I know I stopped loving him then and knew that some day our marriage would be over that was when I also knew that he was passive aggressive big time.


----------



## manny1 (Nov 9, 2010)

manny1 said:


> This is something that ruined our marriage but I waited 15 years to get him out of my life. I really would like comments on this from both males and females. Dealt with infertility 6 years and knew very early that my husband was very infertile and not given much hope that he could father a child got like 6 opinions(his idea) . All of them did recommend using donor sperm since I did not have any infertility problems. He was against it and after about 5 years I asked him what exactly his problem with it was since he was ok with adoption. I didn't see what the difference was. We by the way were doing foster parenting and had started the adoption process.

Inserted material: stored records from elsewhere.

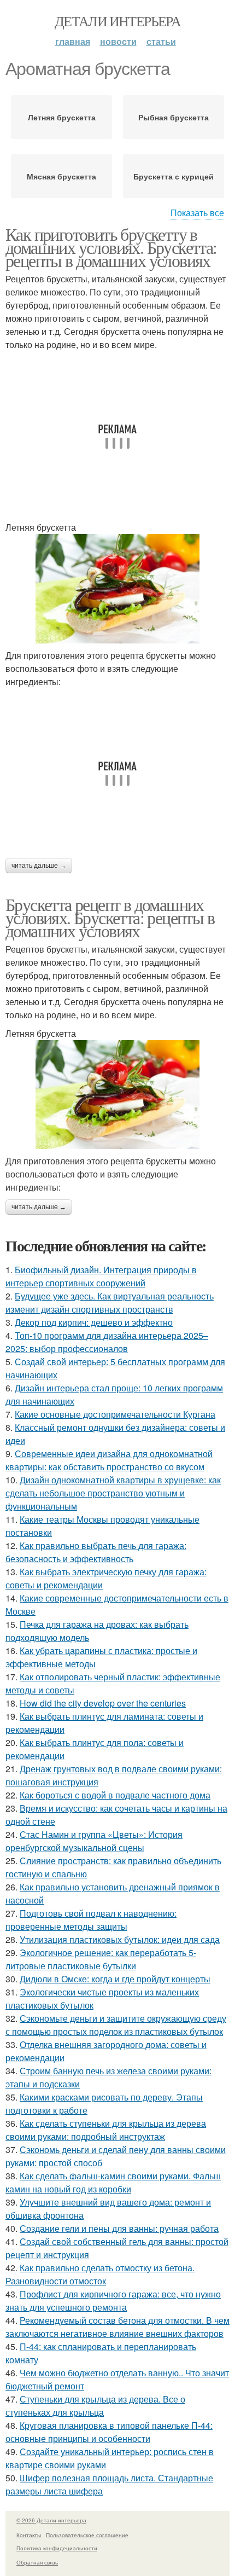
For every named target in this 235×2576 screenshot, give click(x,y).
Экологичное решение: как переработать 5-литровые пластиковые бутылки (100, 1959)
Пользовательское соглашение (87, 2535)
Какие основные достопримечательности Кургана (115, 1414)
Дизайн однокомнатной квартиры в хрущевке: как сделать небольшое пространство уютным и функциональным (113, 1492)
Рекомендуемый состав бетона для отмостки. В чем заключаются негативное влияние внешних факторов (117, 2327)
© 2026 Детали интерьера (51, 2520)
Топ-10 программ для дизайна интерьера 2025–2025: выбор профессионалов (106, 1342)
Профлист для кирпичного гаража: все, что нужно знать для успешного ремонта (113, 2300)
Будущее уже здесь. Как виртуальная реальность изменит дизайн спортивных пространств (109, 1302)
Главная (72, 41)
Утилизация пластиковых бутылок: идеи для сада (120, 1939)
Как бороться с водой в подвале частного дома (115, 1795)
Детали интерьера (117, 20)
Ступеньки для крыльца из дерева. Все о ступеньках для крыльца (95, 2405)
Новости (118, 41)
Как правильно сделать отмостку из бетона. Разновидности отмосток (100, 2274)
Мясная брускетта (61, 176)
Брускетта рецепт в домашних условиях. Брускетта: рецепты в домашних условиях (109, 917)
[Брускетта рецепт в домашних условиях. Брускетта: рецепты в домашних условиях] (117, 1095)
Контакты (28, 2535)
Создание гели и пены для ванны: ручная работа (119, 2228)
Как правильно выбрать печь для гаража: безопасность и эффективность (95, 1552)
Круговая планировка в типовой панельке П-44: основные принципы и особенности (109, 2432)
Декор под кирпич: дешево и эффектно (94, 1322)
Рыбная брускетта (173, 117)
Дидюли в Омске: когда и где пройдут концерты (115, 1978)
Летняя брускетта (62, 117)
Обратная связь (37, 2562)
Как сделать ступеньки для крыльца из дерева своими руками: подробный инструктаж (105, 2130)
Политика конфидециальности (56, 2548)
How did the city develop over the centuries (103, 1703)
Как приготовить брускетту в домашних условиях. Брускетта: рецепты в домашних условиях (111, 247)
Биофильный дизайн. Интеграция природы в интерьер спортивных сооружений (101, 1276)
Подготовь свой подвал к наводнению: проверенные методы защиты (91, 1920)
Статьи (161, 41)
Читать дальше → (38, 865)
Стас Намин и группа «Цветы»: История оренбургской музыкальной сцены (94, 1841)
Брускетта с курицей (173, 176)
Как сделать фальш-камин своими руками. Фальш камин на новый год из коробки (113, 2182)
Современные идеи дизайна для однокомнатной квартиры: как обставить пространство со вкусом (109, 1460)
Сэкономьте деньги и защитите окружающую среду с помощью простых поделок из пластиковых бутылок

Lame reasons as I saw later getting other people involved was his reason: forgot to mention that I had been supporting him while he sort of went to school for like 10 years. Anyway finally he says he is ok with it and I get pregnant after about 4 or 5 tries which means he had plenty of time to back out. 3 months into my pregancy with twins and 1 month after my mom died and 2 months after bleeding and thinking I was going to miscarry he tells me "I don't think I will ever be able to accept this babies as my own because of what you did" which was get pregnant I guess. I told him go or stay it was up to him . He spent the rest of my pregnancy isolated from me though he didn't leave. He also said he didn't want his name on the birth certificates and wanted everyone to know they weren't his. Neither one of those two things happened in the end. I stayed with him for 15 years bcuz didn't want my kids to suffer from the decision made.
> I know I stopped loving him then and knew that some day our marriage would be over that was when I also knew that he was passive aggressive big time.


----------



## manny1 (Nov 9, 2010)

I think what bothered me the most was that I was supporting him and putting my life on hold to help him and he was not emotionally able to do for me. Which was the theme of our marriage.


----------